9.16.2014

a not so pear-fect day



Like my pun? :) Just to keep things real and remind me of the everyday, I have to jot down a few thoughts I had from today. Of course, now that my children are asleep and I was able to sneak away for a few hours tonight (to stock up on diapers and other things), it's hard to remember that I felt so frazzled and stressed just a few hours earlier. But I promised I would record what real life is like sometimes.

It started with MoJo. It was my turn to host. And I had this fairy-tale vision of what it would be. I planned songs to sing along with the guitar, a fall-leaf hunt, a bubble-wrap painting project, homemade play-doh for National Play-Doh day and had prepared a fun little weather chart. It was nothing the children did or didn't do, but the entire time I just felt stressed. Blake had little interest in the art project, the kids wanted to run from one room to the next and I just didn't know how to handle it all. I guess there is a reason I wasn't an elementary teacher.

Mothering is a humbling experience and although this preschool incident is just one tiny little thing, it made me realize how much I need to learn about loving and letting go of my unrealistic expectations.

As the kids were leaving, Blake and his friend Denae decided to make cups of oatmeal. They decided that keeping it in their cups wasn't enough, but that the floor needed to be painted with it. And Denae was having too much fun to make it to the bathroom.

After lunchtime and naps (and letting go of everything to watch a movie with Blake, while snacking on way too many Cheetos that were supposed to be for October) I decided that we would have a great little outing to Grandpa's house since he had asked him to help pick pears and raspberries.



But again, trying to get out the door was a nightmare. It took almost an hour to just leave. I ran back in like 50 times to get things I kept forgetting.

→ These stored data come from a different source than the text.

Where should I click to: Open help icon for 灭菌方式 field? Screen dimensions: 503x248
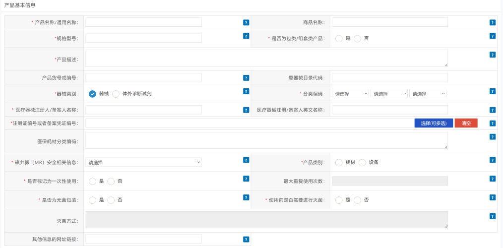pos(492,216)
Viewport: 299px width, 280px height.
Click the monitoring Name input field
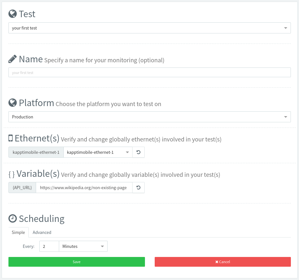point(150,73)
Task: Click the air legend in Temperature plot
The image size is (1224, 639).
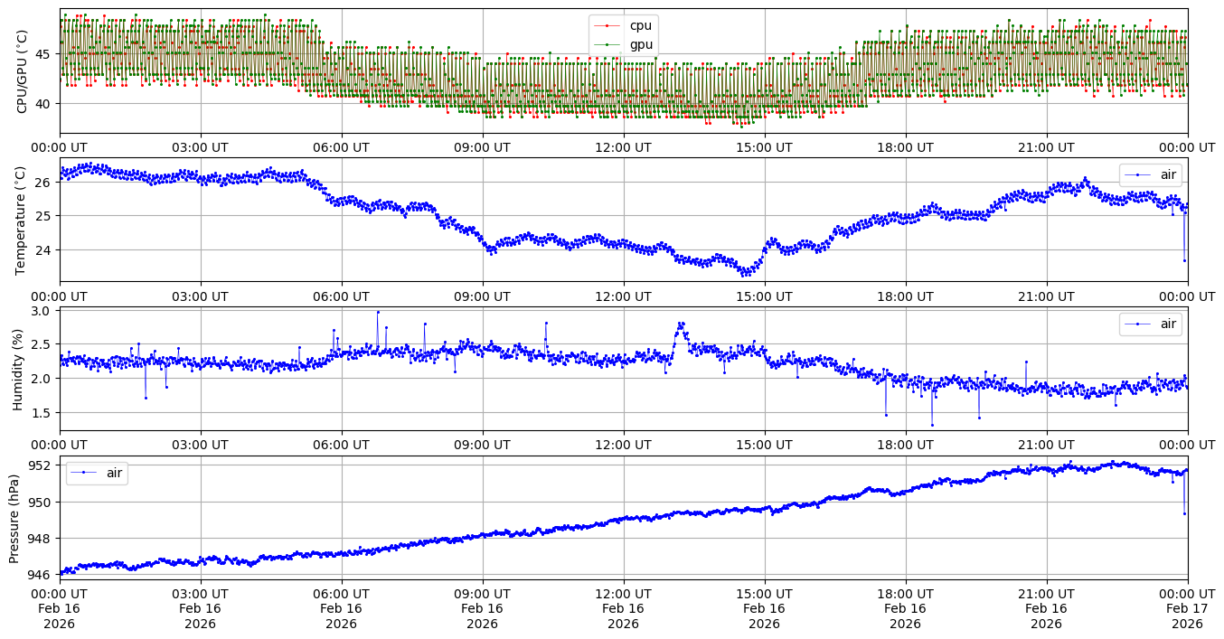Action: (x=1150, y=175)
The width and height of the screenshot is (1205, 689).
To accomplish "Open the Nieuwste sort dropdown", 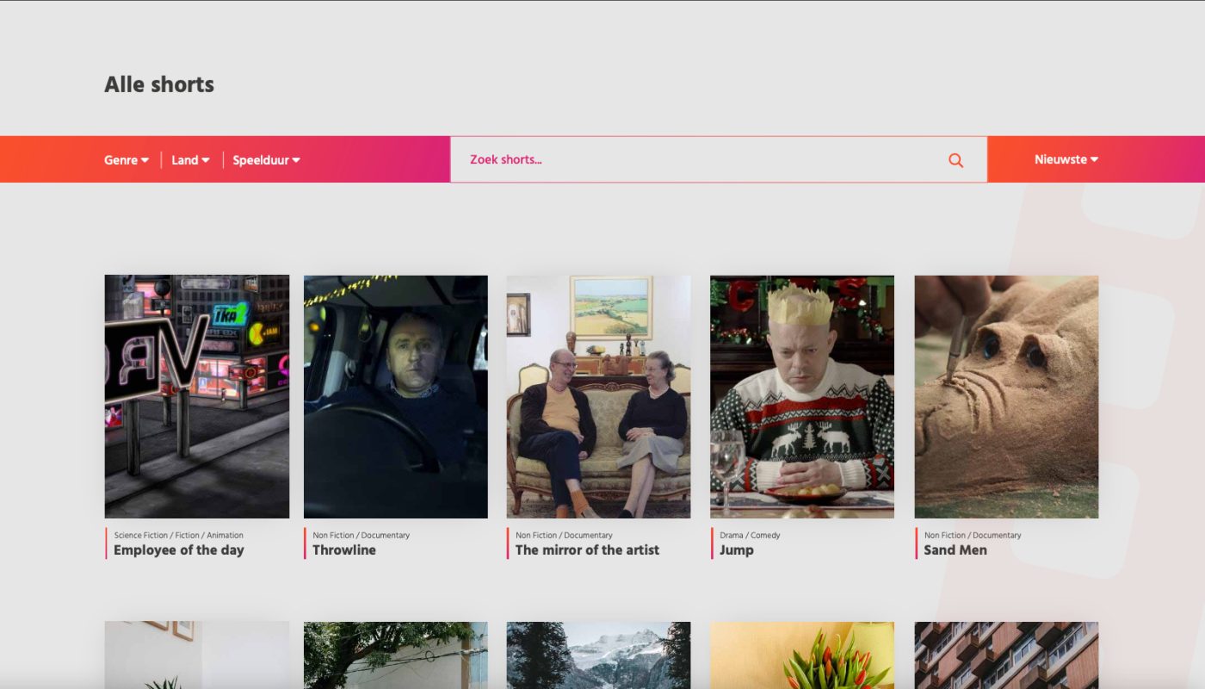I will 1066,159.
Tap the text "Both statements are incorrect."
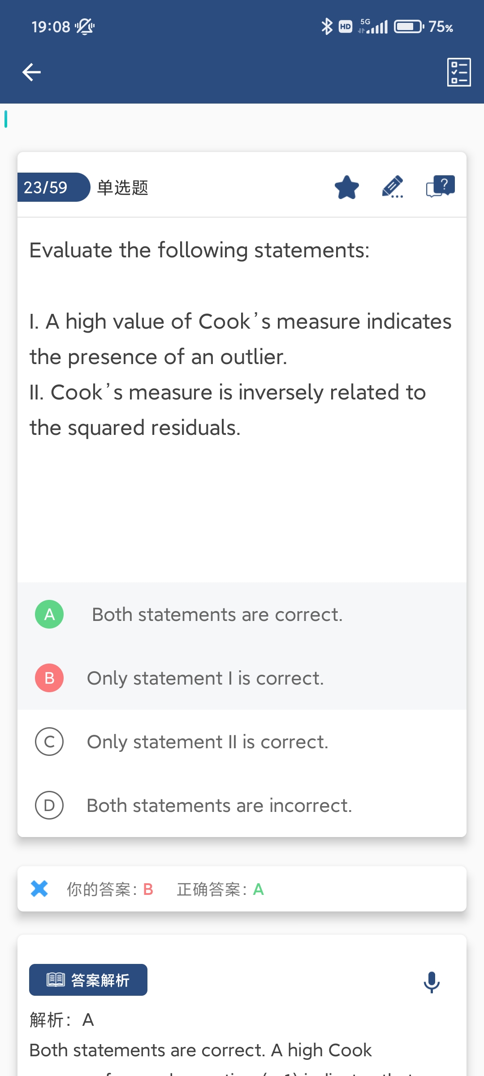This screenshot has height=1076, width=484. [219, 806]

I just about gave up, but realized we all needed some fresh air.



Once there, I started picking, but Evelyn got into the rotten pears infested with bugs. Her shirt has raspberry stains on it. Blake had no interest in listening to any word I said. And so we left with very few raspberries.  And a stressed-out mom.

As we drove away, I said a little prayer in my heart and the impression came, "this shall be but a small moment." It's true. This stage of life with my two best little friends by my side nearly every minute of every day will be fleeting. And I know I just need to enjoy it. I know we were supposed to have them close to each other for a reason. I think one of those reasons is to teach me to chill out.



^Blake was more interested in watching the bees eat the rotten pears
Here's to a better day tomorrow. A more relaxed me. :) Because I really am the luckiest mom and have no right to complain compared to single moms and other moms who do a lot more by themselves than I do! 

1 comment:

  1. Love this post Melissa! It's so real. I'm not a mom yet but I really worry about how I'm going to handle it. You seem like the perfect mom/wife to me so it's nice to hear that there are still moments that are stressful but that you are still thankful for the moment you're in.